Also known as: low-impact burpee, modified burpee, no-jump burpee, gentle burpee, burpee variation
What is Burpee Low impact?
Burpee Low impact is an easy, low-impact calisthenics cardio move that combines a squat, plank and knee tuck to target the triceps, quadriceps and glutes. It's a bodyweight exercise ideal for beginners and low-impact conditioning without equipment.
How to Do Burpee Low impact
- Start plank position: Begin in a high plank with a posterior pelvic tilt, core braced and shoulders stacked over wrists to protect the lower back and shoulders.
- Drive knees in: Press hands into the floor, hop or step and pull knees toward your chest, landing softly onto the balls of your feet into a squat.
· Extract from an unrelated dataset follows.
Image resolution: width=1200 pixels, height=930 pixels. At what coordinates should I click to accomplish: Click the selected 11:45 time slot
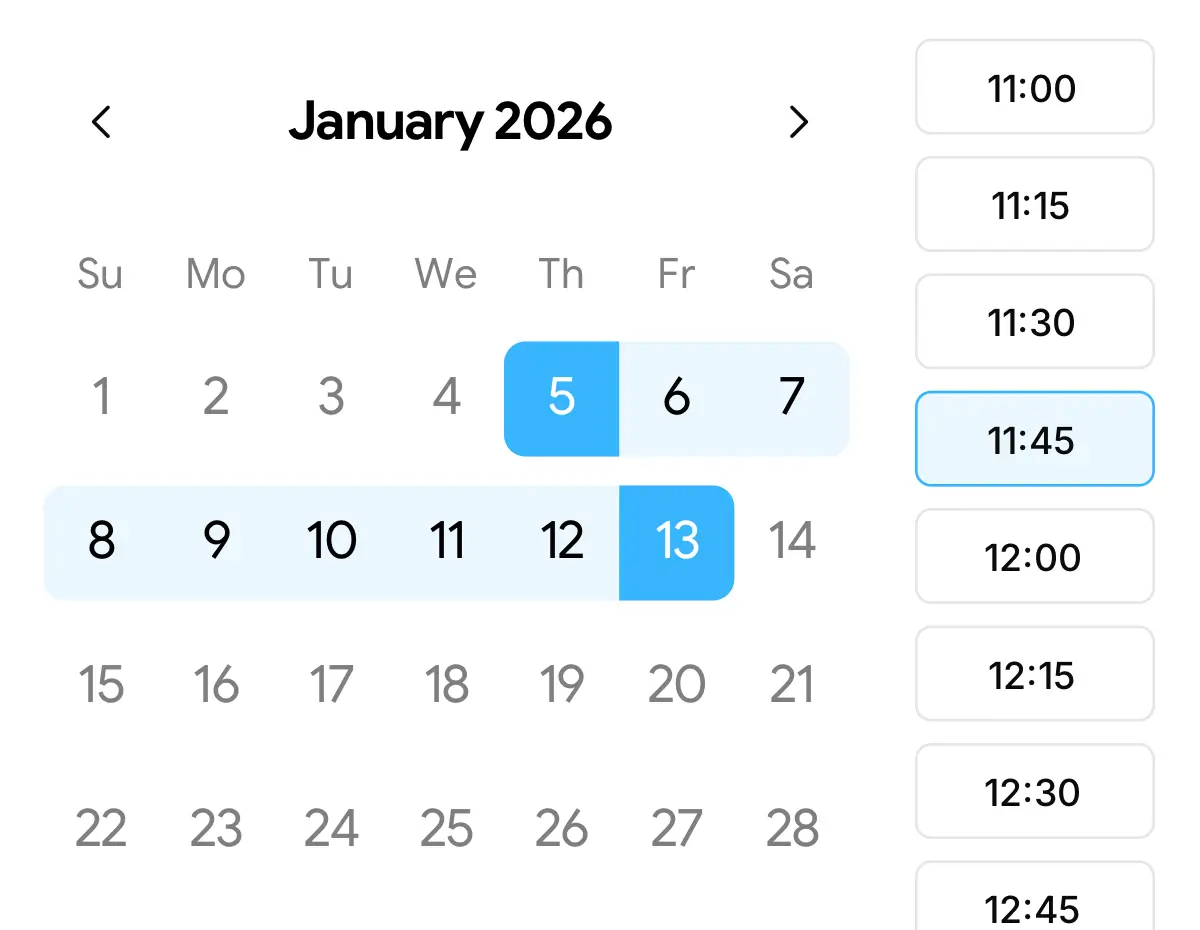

- Stand up tall: Explode up to standing, extend the hips and squeeze the glutes at the top while maintaining tall posture and steady breathing.
- Squat back down: Control the descent into a squat, keep chest up and knees tracking over toes before placing your hands on the floor.
- Kick to plank: Step or gently kick your feet back to a high plank, keeping hips level, core tight and avoiding sagging through the lower back.
- Repeat with control: Step feet forward to the squat, then repeat the sequence at a steady, controlled pace—prioritize form and soft landings to reduce impact.
Muscle Groups
Triceps, Quadriceps, Glutes
Description
Start in the top of a Push Up position, PPT (tuck the tailbone, core engaged)Drive your hands into the floor, jump and bring your knees to your chest as you lift your hands, & land in the bottom of a squat. Stand up, tall posture at the top, squeeze your glutes, and then squat back down. Place your hands down in front, kick your legs back, returning to the top of the push up & stay tight not letting the hips sag. Repeat for repetitions
Frequently Asked Questions
What are the benefits of Burpee Low impact?
Burpee Low impact improves cardiovascular fitness and full-body strength while reducing joint stress. It builds triceps, quadriceps and glute endurance using only bodyweight, making it suitable for conditioning and beginner-friendly circuits.
What are common mistakes when doing this exercise?
Common errors include letting the hips sag in plank, rushing transitions, shallow squats and landing stiffly. Fixes: brace the core, use posterior pelvic tilt, slow transitions, and land softly with bent knees.
How can I progress or regress this movement?
Progress by adding a small jump or a push-up, or increase tempo. Regress by stepping feet back instead of kicking, using an elevated surface for the plank, or reducing range of motion for less impact.